Quand les membres de Nigérien Cyber Citoyen veulent intervenir, ils contactent le chef de quartier et le groupement de jeunes de ce même quartier. Ils tentent de les sensibiliser, pour qu’au niveau local, les populations puissent s’impliquer. L’idée est que soit créée une veille par les riverains pour que ces problèmes de pollution et de laisser aller soient résolus sur la zone d’intervention. Ce système fonctionne, et il est rare que la plate-forme doive intervenir de nouveau dans un endroit où ils ont mené une action auparavant.
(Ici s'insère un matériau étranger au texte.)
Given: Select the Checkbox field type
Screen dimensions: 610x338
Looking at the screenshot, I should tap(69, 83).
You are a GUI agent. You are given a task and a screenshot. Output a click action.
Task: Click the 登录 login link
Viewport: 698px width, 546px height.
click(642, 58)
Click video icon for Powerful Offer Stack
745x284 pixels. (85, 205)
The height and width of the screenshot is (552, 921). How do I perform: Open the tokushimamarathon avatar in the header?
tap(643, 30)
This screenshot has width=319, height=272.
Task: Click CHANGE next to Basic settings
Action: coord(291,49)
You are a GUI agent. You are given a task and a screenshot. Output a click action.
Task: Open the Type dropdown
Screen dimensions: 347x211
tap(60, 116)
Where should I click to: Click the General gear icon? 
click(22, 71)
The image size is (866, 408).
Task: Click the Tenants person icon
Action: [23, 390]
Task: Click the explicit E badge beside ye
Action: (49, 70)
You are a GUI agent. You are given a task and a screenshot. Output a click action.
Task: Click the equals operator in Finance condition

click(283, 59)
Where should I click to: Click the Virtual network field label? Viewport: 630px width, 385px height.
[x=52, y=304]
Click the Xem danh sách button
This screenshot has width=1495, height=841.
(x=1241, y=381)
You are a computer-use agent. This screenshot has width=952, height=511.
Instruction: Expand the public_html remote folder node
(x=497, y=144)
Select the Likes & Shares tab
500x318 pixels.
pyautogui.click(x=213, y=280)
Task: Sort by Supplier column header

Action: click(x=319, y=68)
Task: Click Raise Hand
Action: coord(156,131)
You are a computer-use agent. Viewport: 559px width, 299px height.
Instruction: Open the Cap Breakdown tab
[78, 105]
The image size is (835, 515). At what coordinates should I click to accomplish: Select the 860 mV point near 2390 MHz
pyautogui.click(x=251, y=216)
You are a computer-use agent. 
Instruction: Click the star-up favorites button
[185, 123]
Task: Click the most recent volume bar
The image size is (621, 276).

Bref, après la prise de conscience, les riverains s’impliquent.
Selon Tamimoudari Noma, l’un des fondateurs de Nigérien Cyber Citoyen, le principal obstacle à leurs actions réside dans un préjugé : les habitants de Niamey ne se sentent pas propriétaires de leur ville, ni même de leurs concessions, de leurs maisons. Selon le jeune ingénieur, c’est un réflexe assez nigérien de tout attendre des autorités, de se dire : « Cela ne me concerne pas, on a élu des personnes, c’est à elles de faire les choses ». Selon lui, la notion de bien commun est trop peu développée à Niamey.
Des centaines d’ONG font de la sensibilisation au Niger, des millions d’euros sont déversés pour des programmes de lutte pour le respect de l’environnement, mais les résultats restent très mitigés selon Tamimoudari Noma de Nigérien Cyber Citoyen. « Le changement ne va pas venir de l’extérieur, cela va venir de la population. C’est notre rôle de changer les réflexes citoyens. C’est un travail de long terme. » La principale source de financement de la plate-forme consiste en des petites cotisations des membres. Il n’y a pas d’apports extérieurs. La diaspora nigérienne à l’étranger leur envoie parfois également des petites sommes, ou bien du matériel qui est utilisé lors des actions.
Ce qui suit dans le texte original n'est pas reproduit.